(Saved entries)
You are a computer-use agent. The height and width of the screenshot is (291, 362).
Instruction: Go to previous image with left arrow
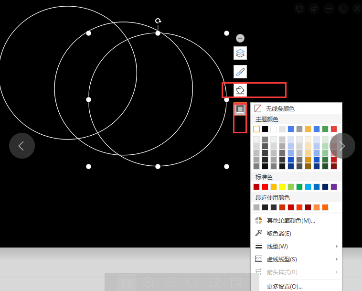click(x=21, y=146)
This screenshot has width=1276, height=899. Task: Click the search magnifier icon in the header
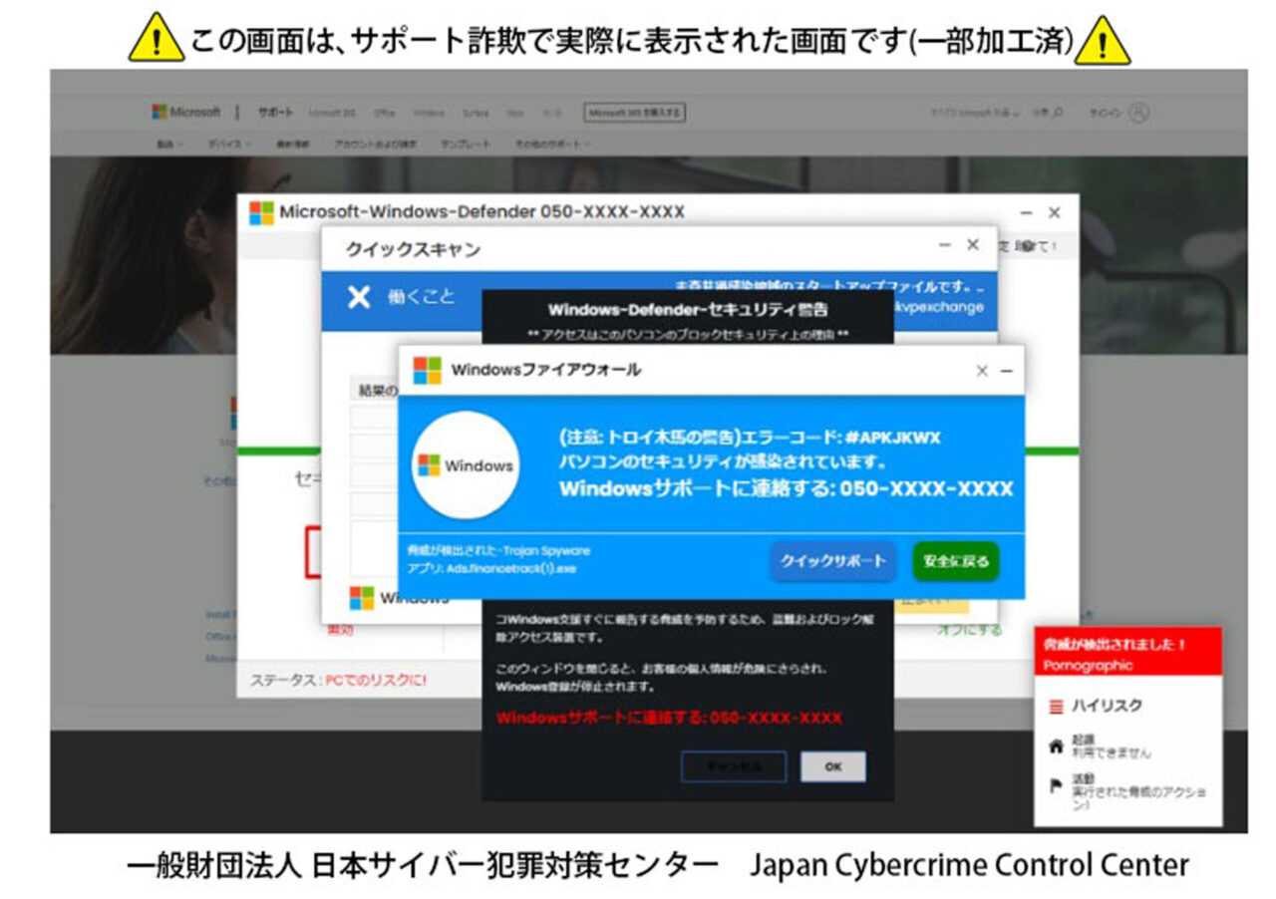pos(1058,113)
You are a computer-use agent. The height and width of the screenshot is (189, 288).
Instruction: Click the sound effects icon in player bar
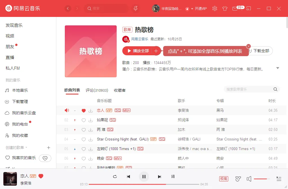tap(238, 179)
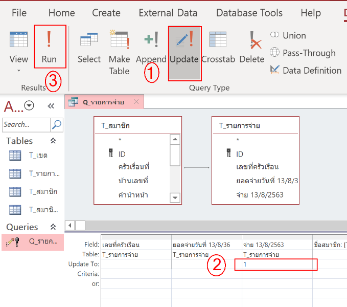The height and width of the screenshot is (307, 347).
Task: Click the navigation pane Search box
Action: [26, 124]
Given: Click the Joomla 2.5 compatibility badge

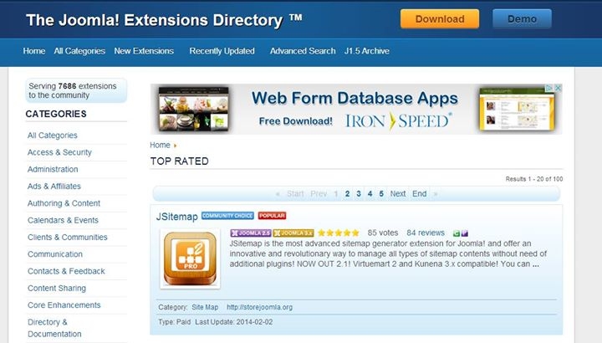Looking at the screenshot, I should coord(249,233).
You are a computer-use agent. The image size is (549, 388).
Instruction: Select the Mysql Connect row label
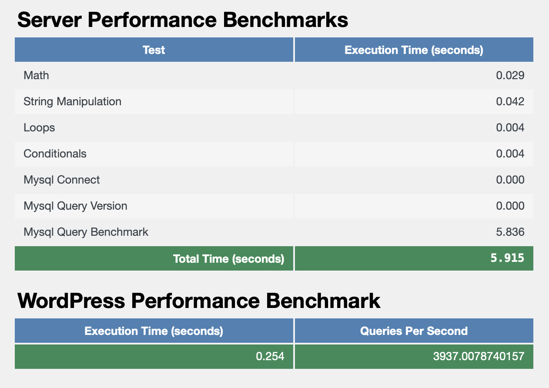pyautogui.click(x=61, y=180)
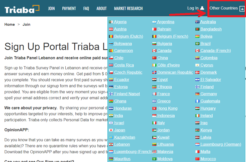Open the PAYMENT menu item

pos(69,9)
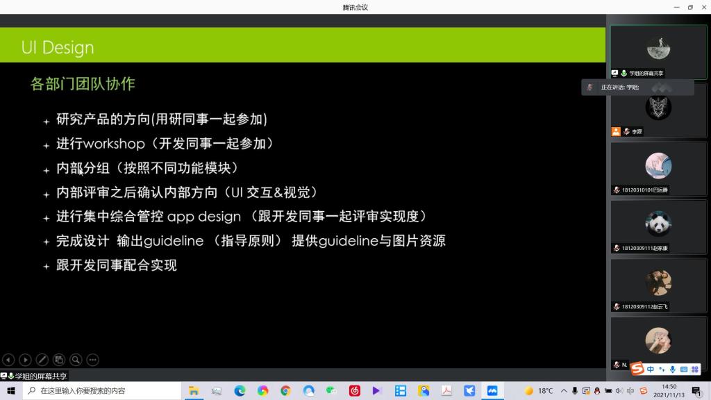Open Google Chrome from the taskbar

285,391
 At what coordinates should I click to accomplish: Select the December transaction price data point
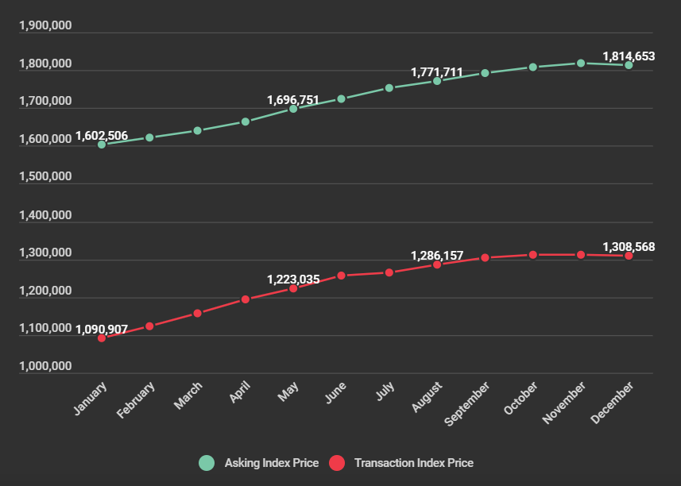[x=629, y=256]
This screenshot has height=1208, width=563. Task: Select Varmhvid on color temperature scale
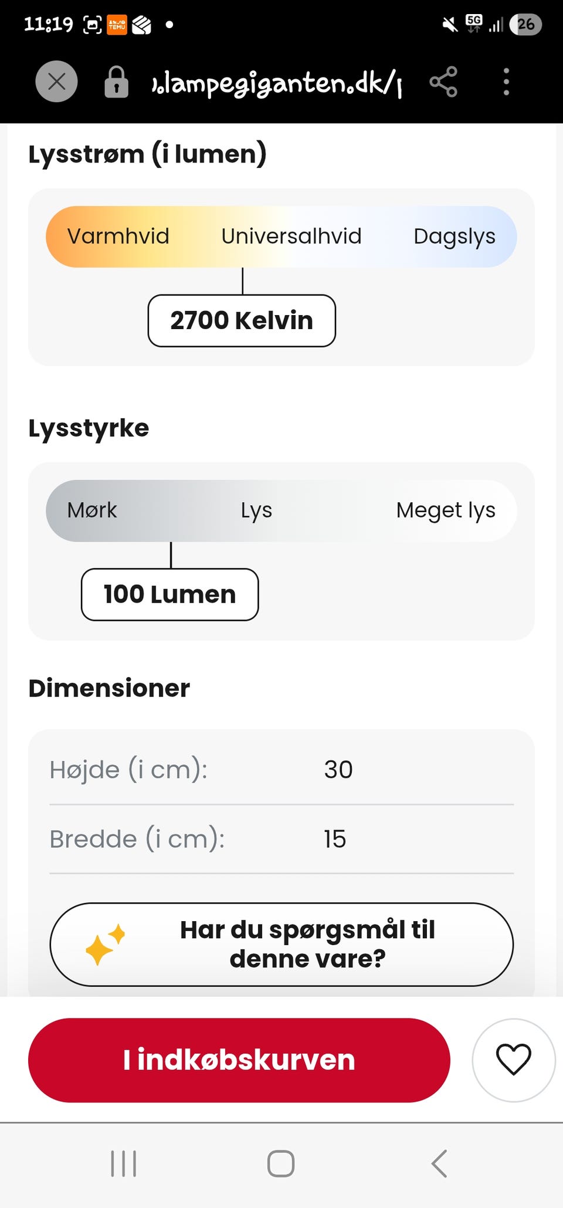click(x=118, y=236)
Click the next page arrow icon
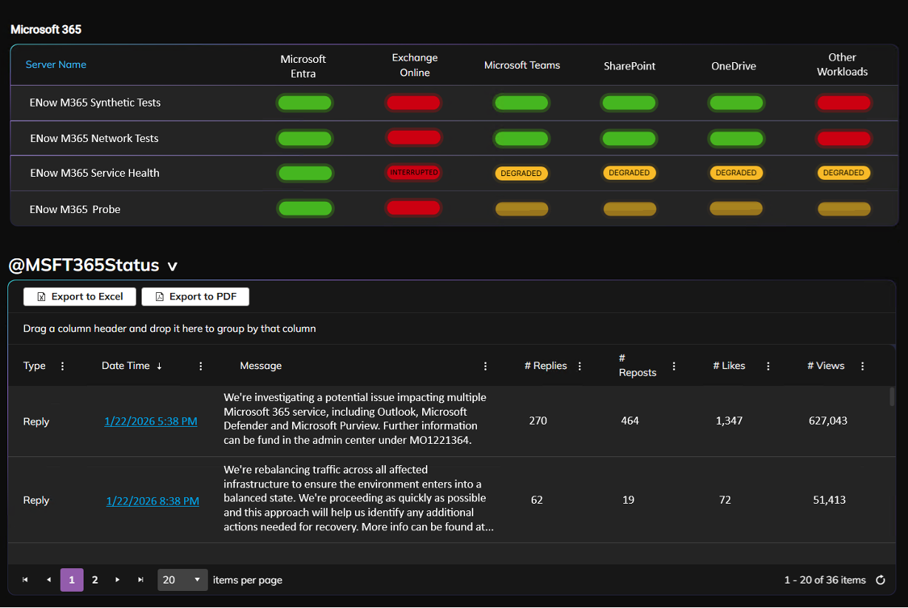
---
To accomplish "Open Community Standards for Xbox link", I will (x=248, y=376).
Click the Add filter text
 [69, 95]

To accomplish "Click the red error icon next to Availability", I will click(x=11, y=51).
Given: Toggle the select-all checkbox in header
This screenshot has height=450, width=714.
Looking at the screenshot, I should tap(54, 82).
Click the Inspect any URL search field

• [ACTIVITY]: Look through the entries above and report each line where the string "will" occurs.

• [TASK RESULT]:
To accomplish "Open Community Standards for Xbox link", I will (x=248, y=376).
To accomplish "Click the red error icon next to Availability", I will click(x=11, y=51).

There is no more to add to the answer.